Even installing Squid on larousse would do i guess. I've glanced over the
php code- there are mainly two header lines we would need to change to
activate this- we could start off with a 30 minute timeout for anonymous
users. Purging should get ready soon as well.
Perhaps I will be burned at the stake as a heretic for this, but I am
not convinced squid proxies are the answer.
The delays in the wikiserver system are caused by waiting for I/O- the
time taken for mechanical devices to seek a particular block of data. If
the data is being served from a squid cache rather than from a cache on
the wiki server, how will this reduce the overall I/O blocking problem?
The busiest page data won't substantially add to I/O blocking on the
wiki server as it will likely be in memory all the time. The squid proxy
is ideal to solve the problem of network load from commonly accessed
pages or pages which demand a lot of CPU power to generate but this is
not a problem on wikipedia. If Squid proxies are being implemented to
increase performance, then they are the right solution to the wrong
problem. If they are to increase reliability by adding redundancy -
multiple data sources-, they do this to a degree but are far from ideal.
The most commonly used pages are going to be in the memory of the
database server so these are not costly to serve. The costly pages to
serve are those which need disk seeks to serve. The more I/O seek
operations a page requires, the more costly it is to serve.
The proxy server will need to make a database lookup (for the URL) and,
unless the page is in memory rather than on-disk storage, use I/O to
reach the fine grained data. The data for each unique URL will be bigger
than that held in cache on the database server as it will contain html
formatting and other page data. The likelihood of the data being in the
memory of a proxy server is lower than the data being in memory of a
similarly equipped database server as the data size of the final HTML
page will be ~7.5k bigger than that of the database data.

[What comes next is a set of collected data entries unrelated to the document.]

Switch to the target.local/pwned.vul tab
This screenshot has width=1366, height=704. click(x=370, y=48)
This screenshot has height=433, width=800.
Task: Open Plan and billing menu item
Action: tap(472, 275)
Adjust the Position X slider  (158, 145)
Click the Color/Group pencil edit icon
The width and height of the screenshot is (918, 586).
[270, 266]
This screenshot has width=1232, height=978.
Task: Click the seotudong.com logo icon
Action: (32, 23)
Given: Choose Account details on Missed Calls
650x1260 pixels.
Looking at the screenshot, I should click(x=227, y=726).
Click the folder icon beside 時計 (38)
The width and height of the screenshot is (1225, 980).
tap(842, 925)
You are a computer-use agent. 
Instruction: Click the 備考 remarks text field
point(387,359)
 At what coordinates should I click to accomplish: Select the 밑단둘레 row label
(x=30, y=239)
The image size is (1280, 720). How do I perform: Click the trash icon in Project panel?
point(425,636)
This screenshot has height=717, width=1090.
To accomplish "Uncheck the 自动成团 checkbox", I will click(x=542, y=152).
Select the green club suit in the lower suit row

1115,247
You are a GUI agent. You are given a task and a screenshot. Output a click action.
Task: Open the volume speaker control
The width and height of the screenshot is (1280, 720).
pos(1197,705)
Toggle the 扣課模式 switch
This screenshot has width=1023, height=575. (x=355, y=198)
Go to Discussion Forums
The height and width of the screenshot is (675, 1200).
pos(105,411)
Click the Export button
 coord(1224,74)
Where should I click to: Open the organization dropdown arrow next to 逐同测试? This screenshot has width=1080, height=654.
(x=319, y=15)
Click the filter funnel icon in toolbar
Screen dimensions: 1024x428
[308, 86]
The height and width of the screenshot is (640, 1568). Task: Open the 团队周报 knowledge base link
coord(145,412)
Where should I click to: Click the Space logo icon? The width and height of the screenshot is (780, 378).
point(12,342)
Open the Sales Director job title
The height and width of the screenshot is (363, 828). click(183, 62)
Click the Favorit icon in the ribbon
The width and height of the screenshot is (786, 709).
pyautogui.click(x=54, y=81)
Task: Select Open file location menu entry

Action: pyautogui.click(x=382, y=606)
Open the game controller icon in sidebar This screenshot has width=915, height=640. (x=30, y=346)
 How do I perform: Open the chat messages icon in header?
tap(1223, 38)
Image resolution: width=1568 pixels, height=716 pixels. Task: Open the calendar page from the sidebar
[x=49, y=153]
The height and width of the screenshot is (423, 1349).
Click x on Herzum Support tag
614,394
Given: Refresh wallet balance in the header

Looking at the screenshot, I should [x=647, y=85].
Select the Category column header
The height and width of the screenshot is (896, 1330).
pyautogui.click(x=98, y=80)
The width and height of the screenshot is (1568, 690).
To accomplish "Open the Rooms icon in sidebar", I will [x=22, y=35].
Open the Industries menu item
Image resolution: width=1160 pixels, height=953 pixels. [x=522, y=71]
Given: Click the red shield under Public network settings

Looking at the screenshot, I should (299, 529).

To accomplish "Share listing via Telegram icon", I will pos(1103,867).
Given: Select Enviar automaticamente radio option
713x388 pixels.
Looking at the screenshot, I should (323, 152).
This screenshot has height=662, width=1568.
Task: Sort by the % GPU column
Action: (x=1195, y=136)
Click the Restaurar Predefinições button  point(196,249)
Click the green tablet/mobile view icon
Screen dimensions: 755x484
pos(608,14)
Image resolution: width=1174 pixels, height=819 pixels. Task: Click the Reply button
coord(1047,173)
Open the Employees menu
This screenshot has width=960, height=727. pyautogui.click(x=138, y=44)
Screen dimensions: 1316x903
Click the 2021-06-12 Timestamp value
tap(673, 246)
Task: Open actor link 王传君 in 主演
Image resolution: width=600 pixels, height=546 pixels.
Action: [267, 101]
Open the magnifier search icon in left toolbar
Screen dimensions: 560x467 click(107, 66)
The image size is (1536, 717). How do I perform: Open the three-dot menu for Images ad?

If performance is the criteria, I suggest a proxy isn't a good idea.
Instead, the memory otherwise used in a proxy would be better utilised
caching database data directly. Either as a ramdisk or perhaps a network
attached database storage with plenty of solid statememory.
From what I have gathered, the cost (limiting factor to performance) is
that of delays seeking fine grained data. Either this seek load will
need to be spread across many mechanical devices such that the work is
not unduly duplicated, or store the fine grained data in solid state
storage so that it can be seeked quickly.